== PASSAGE TO READ

Sometimes you see people claiming that a particular tumblr tag is a “safe space” and that people should keep their hate out of the “transgender” tag, for example. This, is a futile request. The nature of tagging (on most sites, including tumblr) is that tags are public and unmoderated (beyond generic site-level moderation). Such tags will naturally be used by anyone who wishes too. And whilst sites may have “community guidelines” and so forth, against homophobic material etc, such policies tend to rely on user-reporting, and notably tend not to be as strict in their moderation as safe-spaces require.
Another angle is for example the /r/lgbt subreddit, which claims itself as a safe-space for any and all gender, sexual and romantic minorities, and it does work. Kind of. Reddit provides subreddit moderators (sub-reddits are essentially a forum board) with tools to remove any posts they wish. And this subreddit in particular has very pro-active moderators ensuring that any (even slightly) anti-lgbt material is removed quickly. So they have a safe space. Great. except, as is common in the case of highly active moderators, anything that doesn’t fit with their world-view is also removed. As such it creates a community that is perceived to be ‘all on the same page’. Even posts that aren’t anti-lgbt, but question, for example the ever expanding alphabet soup are removed.
Moving into the real world, a “safe space” tends to be a meeting area where there are people in authority, with the power to remove people from the space – such as University LGBT societies. These tend to be less prone to the ‘heavy-handedness’ of internet community moderation – by virtue of the fact that without the online disinhibition effect (Something I learned a great deal about for a University coursework) the number of trolls and “extreme” views tend to be minimised.
That said, online “safe spaces” are needed – providing people who experience homophobia, transphobia, and even things such as sexual assault or have attempted suicide, an area where they can pseudonymously communicate with others in the same boat is vital. It encourages the community to connect, to network, and thus to become stronger. And it insulates them from the problems that they face elsewhere in life (sometimes frighteningly regularly).
Safe Spaces need to be actively moderated, otherwise they are impossible to maintain. But it is important to recognise that this moderation can go too far, which can cause a narrowing world-view and even rejection, not acceptance, from the wider society (or even from within the same minority group – see the split from /r/lgbt to /r/ainbow).

August 8, 2013

On Pornography

Welp. Cameron’s done it. Bent over backwards to introduce unworkable, unrelated policies in a confused mess designed to appeal to comfort traditional Tory Middle-Class ~~Daily Mail reading idiots~~ I mean, voters.

====
== EXCERPTED DATA

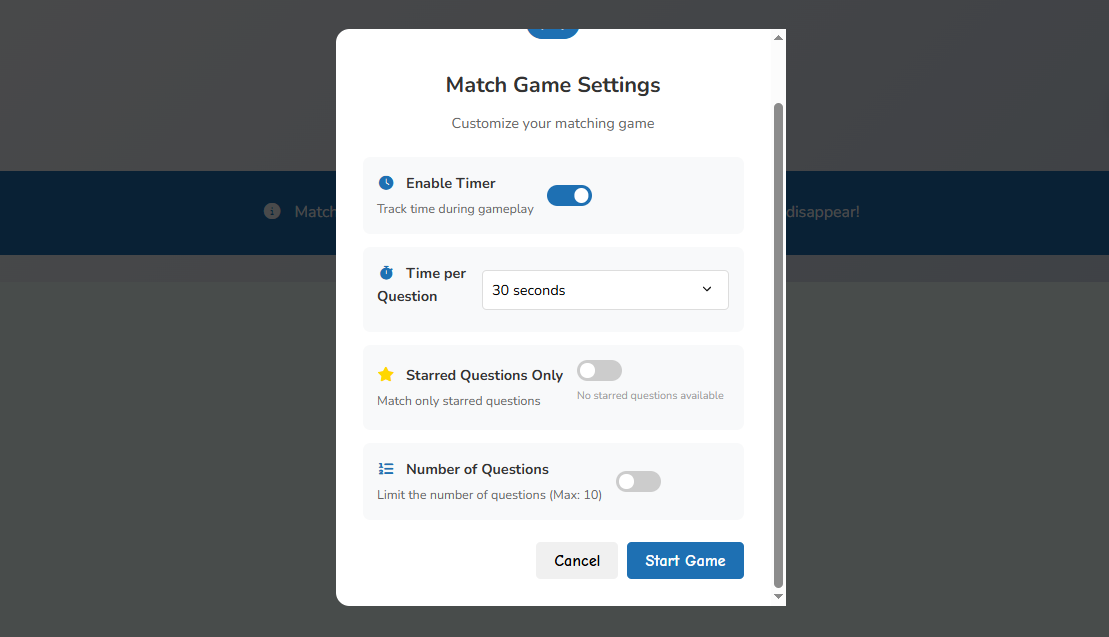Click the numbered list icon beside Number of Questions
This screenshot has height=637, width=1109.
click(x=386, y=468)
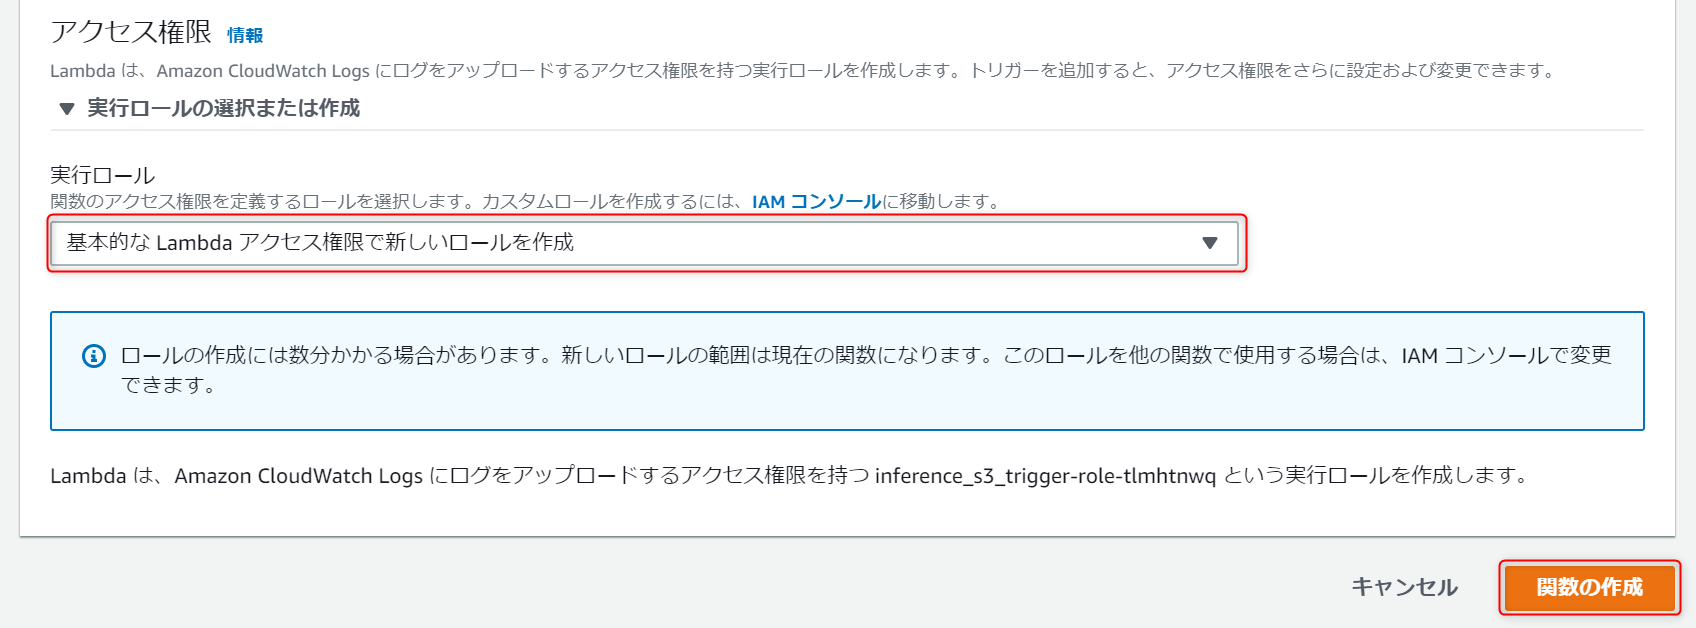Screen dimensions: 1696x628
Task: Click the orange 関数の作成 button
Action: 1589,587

====
== EXCERPTED DATA

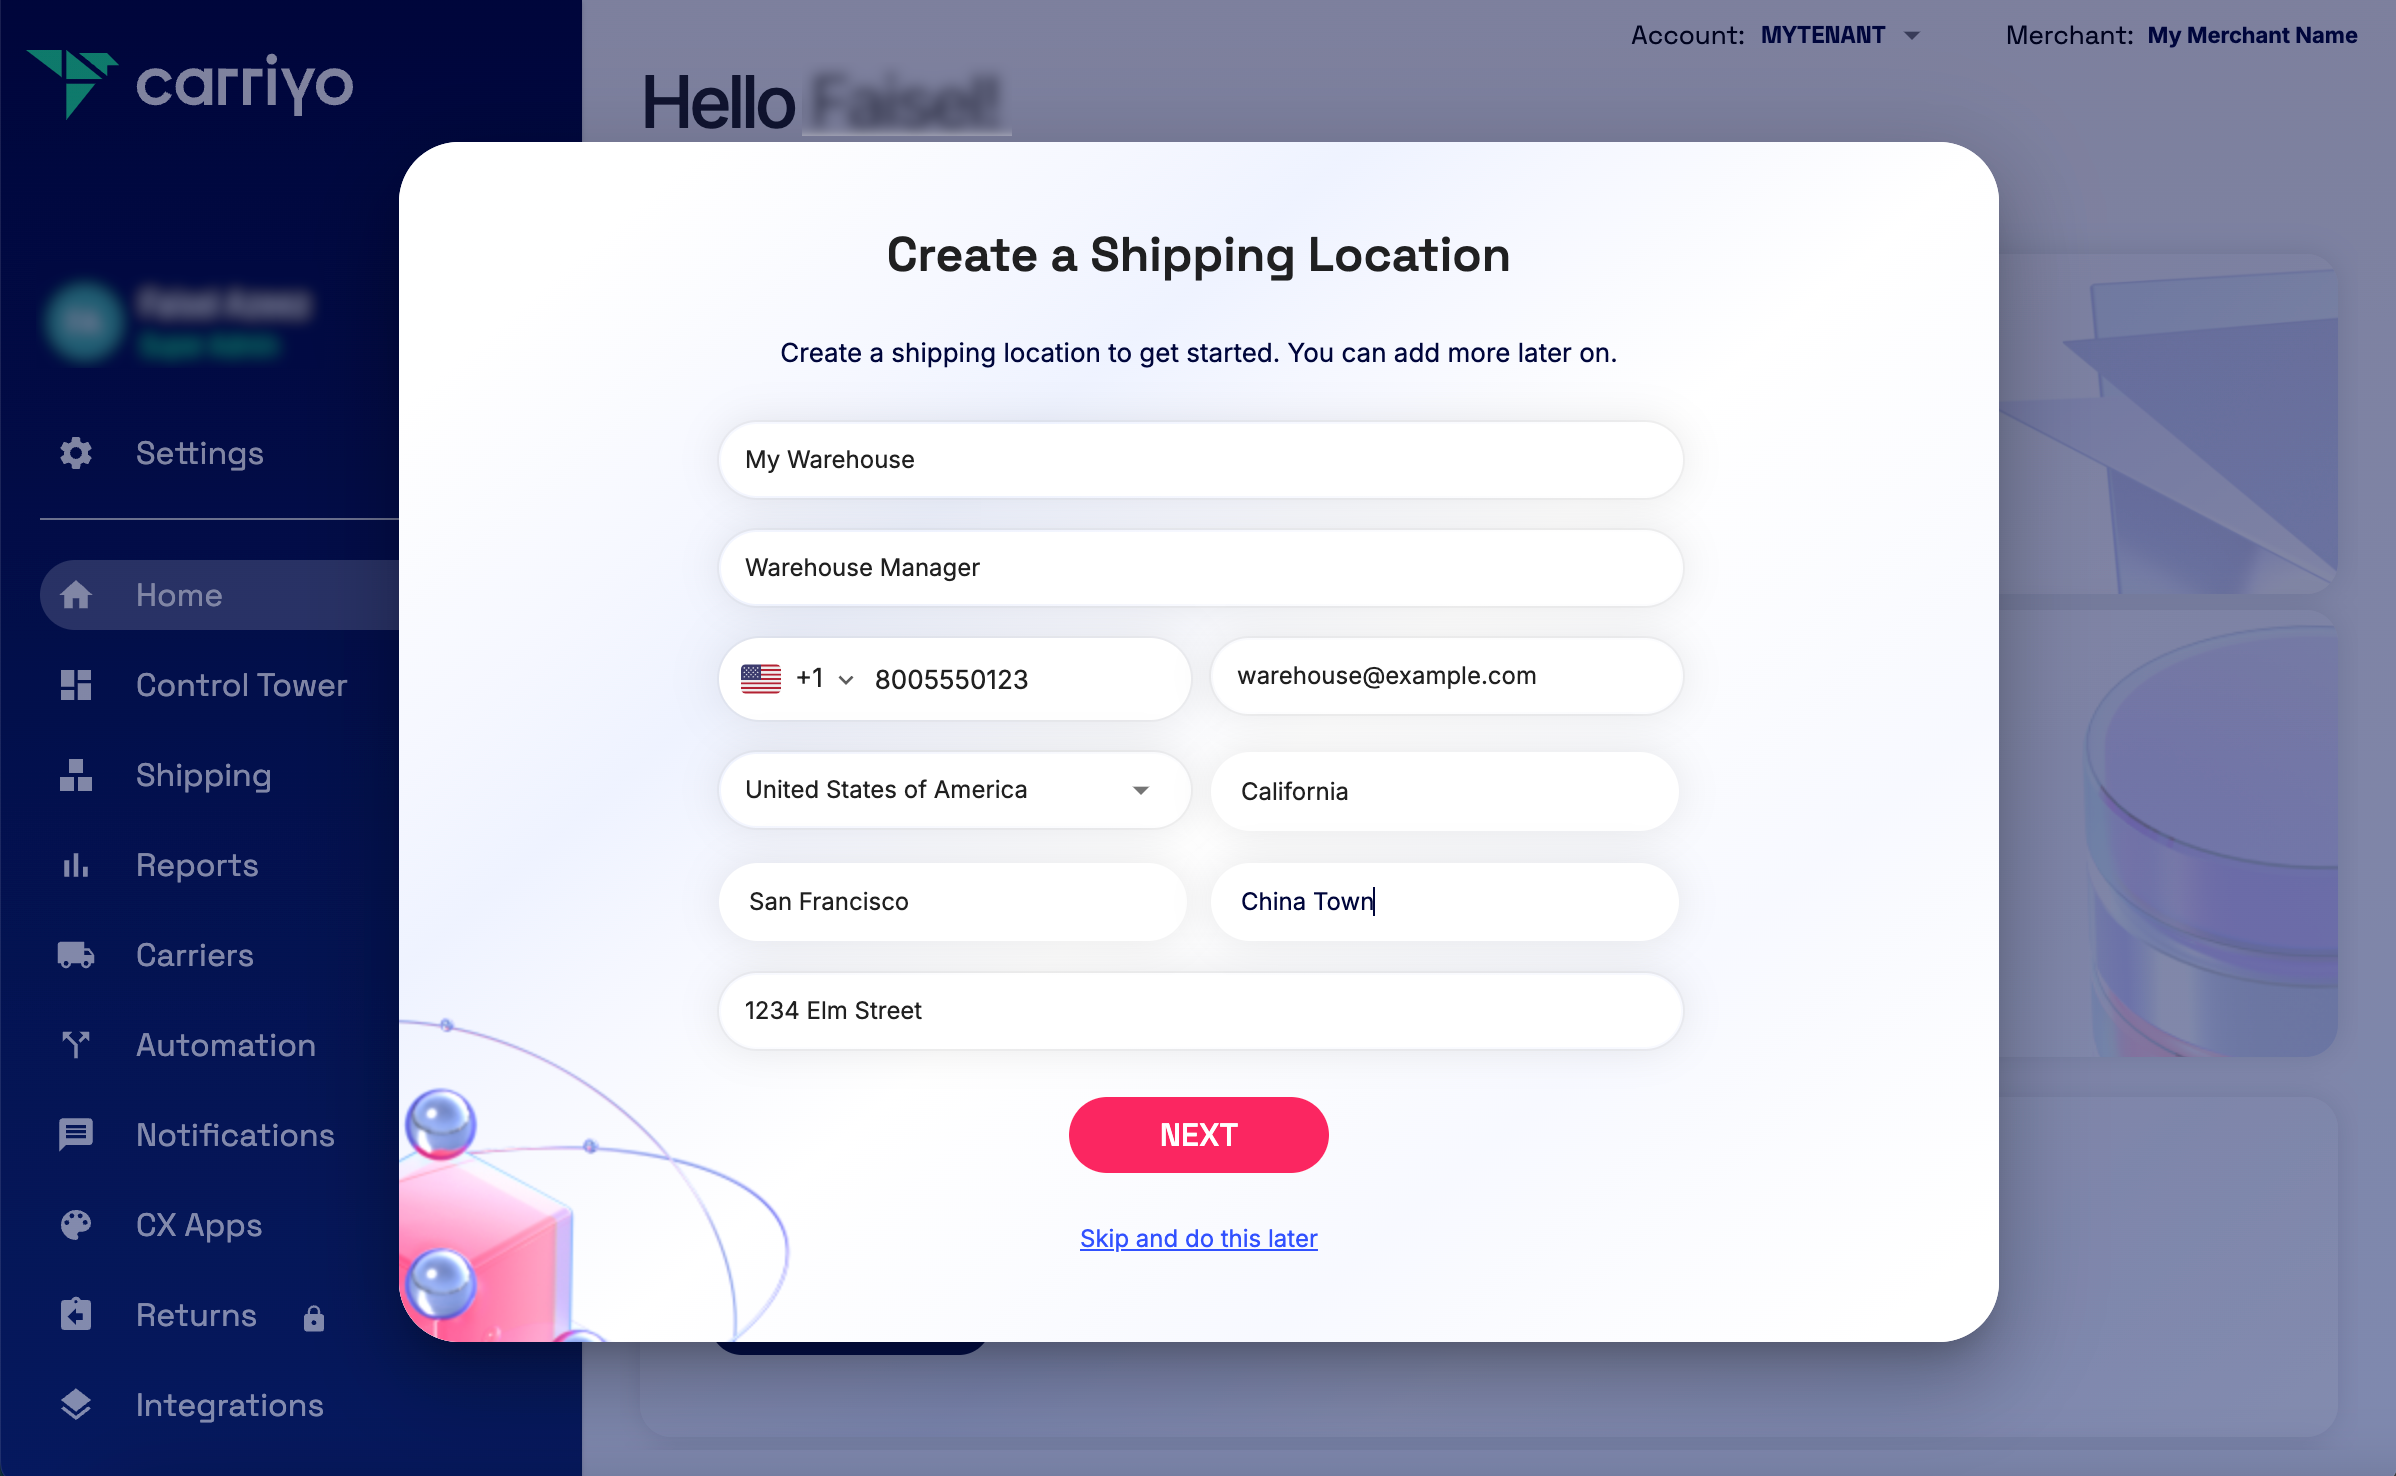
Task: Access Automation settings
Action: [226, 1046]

====
== EXCERPTED DATA

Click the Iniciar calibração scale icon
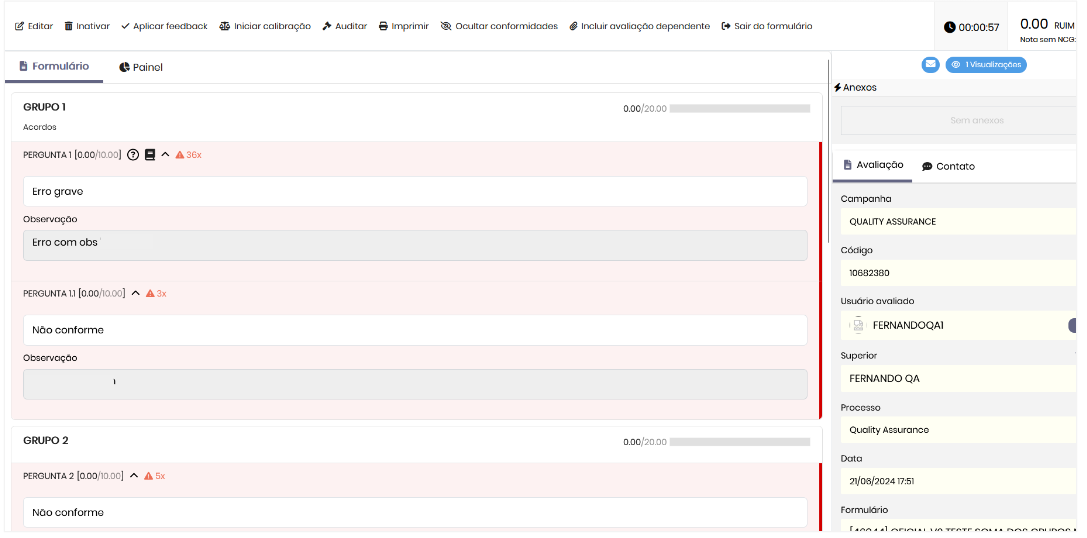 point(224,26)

====

YOUR GOAL
Can you reproduce word for word the part of the safe spaces text that opens with the words containing "That said, online" and closes with "(sometimes frighteningly regularly)."?

TASK RESULT
That said, online “safe spaces” are needed – providing people who experience homophobia, transphobia, and even things such as sexual assault or have attempted suicide, an area where they can pseudonymously communicate with others in the same boat is vital. It encourages the community to connect, to network, and thus to become stronger. And it insulates them from the problems that they face elsewhere in life (sometimes frighteningly regularly).